__Assignment__
Emit a verbatim copy of the lines running from the line with "This screenshot has width=845, height=475." through the end of the material below.

__Entries shown__
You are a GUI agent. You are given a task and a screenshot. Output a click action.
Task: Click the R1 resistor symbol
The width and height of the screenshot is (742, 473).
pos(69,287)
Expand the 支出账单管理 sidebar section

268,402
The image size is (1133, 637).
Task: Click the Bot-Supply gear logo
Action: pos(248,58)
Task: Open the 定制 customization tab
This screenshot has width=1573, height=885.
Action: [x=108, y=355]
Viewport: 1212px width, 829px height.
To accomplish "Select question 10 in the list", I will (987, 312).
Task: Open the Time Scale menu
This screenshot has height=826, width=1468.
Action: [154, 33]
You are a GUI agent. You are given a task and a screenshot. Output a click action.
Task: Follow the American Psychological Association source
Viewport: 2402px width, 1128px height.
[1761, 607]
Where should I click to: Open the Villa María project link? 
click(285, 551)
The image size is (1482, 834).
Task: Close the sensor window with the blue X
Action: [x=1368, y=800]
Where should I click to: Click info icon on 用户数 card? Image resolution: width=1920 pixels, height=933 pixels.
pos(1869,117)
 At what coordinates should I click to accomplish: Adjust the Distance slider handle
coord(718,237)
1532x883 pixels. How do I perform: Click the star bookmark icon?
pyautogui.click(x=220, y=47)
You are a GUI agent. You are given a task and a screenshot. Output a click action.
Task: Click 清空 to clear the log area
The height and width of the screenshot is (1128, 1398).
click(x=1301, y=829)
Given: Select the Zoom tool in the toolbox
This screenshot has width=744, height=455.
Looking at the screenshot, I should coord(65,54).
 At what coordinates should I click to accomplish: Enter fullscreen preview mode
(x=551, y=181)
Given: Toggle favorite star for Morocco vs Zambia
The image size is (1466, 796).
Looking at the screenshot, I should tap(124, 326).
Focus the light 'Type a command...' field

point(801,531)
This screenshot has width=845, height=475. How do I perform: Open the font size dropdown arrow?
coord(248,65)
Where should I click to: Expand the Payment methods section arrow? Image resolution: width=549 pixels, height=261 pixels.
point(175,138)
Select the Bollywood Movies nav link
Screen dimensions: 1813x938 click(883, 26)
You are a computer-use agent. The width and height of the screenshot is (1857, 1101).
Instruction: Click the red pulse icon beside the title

__Your response__
This screenshot has width=845, height=475. How do I perform: Open the font size dropdown arrow?
coord(248,65)
Where should I click to: Expand the Payment methods section arrow? Image resolution: width=549 pixels, height=261 pixels.
point(175,138)
Select the Bollywood Movies nav link
Screen dimensions: 1813x938 click(883, 26)
You are a computer-use agent. The width and height of the screenshot is (1857, 1101).
Instruction: Click the red pulse icon beside the title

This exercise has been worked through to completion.